Make Peace with Response Rates and Timeframes
It’s understandable. You work hard to design a survey and you hope others are excited to take it. Sadly, this isn’t usually the case. Most people will ignore your survey just like most fish will ignore a lure. Part of accepting this fact means understanding the normal time frames it takes for respondents to respond.
For an email invite, you can expect to see almost half of all your respondent activity within the first 3 days of invitation. For social media invitations the bulk of your responses will come within the first 24 hours of posting. Sure, you will see responses flow in after but they will come in more slowly until they are just a trickle.
Because of this law of diminishing returns, it doesn’t help much to leave your survey in the field for extended periods of time just hoping something ignites a fresh round of responses. If you haven’t made a serious dent in your quota by day 3 or 4, you probably need to change tactics, increase your incentive or take a new approach to recruiting.
Reminders are a great way to “sweep up” any additional responses. People are busy and even if they want to take your survey, your invitation may have arrived at an inopportune time. Effective reminders gently nudge any remaining respondents towards taking your survey by letting them know the survey will close soon and now is their chance. A good reminder practice is to re-emphasize the incentive if you have one and to reiterate that you are only accepting a certain number of responses. The survey platform you use should be able to schedule reminders, and should only send reminders to people who have not yet attempted to take your survey.
Measure Twice. Cut Once.
Though it’s not technically a tip on how long you should accept survey responses, it’s important remember that, unless your survey is connected to a dashboard, you shouldn’t start your analysis until you have collected all the responses you intend to collect and your survey has closed. This is the equivalent of the famous carpenter rule of “measure twice, cut once”. Waiting until all your data comes in to start analysis means you don’t have to go back later to re-do your work to bring in the new data, and you won’t have competing reports circulating that show different results to the same question.

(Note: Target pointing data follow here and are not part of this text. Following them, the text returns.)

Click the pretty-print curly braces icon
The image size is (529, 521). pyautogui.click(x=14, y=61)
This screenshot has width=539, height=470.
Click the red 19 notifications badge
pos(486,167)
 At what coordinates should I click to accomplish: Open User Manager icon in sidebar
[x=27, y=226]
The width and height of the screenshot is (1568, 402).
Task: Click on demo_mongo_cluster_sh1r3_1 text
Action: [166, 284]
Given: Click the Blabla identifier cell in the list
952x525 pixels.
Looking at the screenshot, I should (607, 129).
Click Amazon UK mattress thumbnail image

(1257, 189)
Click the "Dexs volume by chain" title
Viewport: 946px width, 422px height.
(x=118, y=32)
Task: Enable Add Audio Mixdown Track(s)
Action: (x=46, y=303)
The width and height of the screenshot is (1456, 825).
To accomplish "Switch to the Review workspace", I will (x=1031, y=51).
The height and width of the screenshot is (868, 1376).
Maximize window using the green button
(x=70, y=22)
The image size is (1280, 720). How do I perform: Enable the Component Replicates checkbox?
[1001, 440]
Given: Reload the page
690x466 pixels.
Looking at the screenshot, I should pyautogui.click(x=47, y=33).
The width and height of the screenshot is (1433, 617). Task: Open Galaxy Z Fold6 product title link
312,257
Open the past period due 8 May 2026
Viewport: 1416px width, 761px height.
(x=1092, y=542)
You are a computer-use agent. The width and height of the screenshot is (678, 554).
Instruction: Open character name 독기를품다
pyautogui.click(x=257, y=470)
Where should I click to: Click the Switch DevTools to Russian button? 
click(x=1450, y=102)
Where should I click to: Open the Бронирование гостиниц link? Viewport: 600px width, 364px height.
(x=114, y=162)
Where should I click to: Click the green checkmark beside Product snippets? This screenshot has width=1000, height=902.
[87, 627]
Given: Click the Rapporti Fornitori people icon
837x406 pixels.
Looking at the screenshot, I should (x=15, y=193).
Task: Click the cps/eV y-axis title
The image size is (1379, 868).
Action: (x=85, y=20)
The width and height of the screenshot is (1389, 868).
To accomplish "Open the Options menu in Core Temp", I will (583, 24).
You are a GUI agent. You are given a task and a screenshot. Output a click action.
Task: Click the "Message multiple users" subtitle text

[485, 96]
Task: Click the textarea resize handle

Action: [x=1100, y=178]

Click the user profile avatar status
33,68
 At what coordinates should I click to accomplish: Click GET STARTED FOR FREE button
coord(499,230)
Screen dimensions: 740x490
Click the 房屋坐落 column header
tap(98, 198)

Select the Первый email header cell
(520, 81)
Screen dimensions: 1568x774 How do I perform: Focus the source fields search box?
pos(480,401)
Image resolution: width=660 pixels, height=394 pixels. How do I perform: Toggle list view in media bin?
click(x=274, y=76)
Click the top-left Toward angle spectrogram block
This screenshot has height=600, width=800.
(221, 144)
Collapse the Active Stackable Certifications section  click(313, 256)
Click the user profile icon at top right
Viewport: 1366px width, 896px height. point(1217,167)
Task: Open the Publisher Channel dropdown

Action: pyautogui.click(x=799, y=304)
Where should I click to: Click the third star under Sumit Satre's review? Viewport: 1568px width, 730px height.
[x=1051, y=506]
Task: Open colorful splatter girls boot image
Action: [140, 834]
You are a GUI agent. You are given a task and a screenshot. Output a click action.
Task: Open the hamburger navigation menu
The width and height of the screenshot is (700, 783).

When you use a dashboard for your survey data you don’t need to fret about how long it’s in field. Dashboards give you the flexibility to stay in the field indefinitely if you want because they are auto-updated with every fresh response. A dashboard is an online report that shows your results in real-time. Using dashboards not only gives you the freedom to leave your survey in play, but they are more shareable and accessible than static reports that you need to email or post to a feed.
While there is no hard-and-fast rule for knowing how long to keep your survey live, these tips should give you the right clues to indicate if you will reach your target sample size and by when.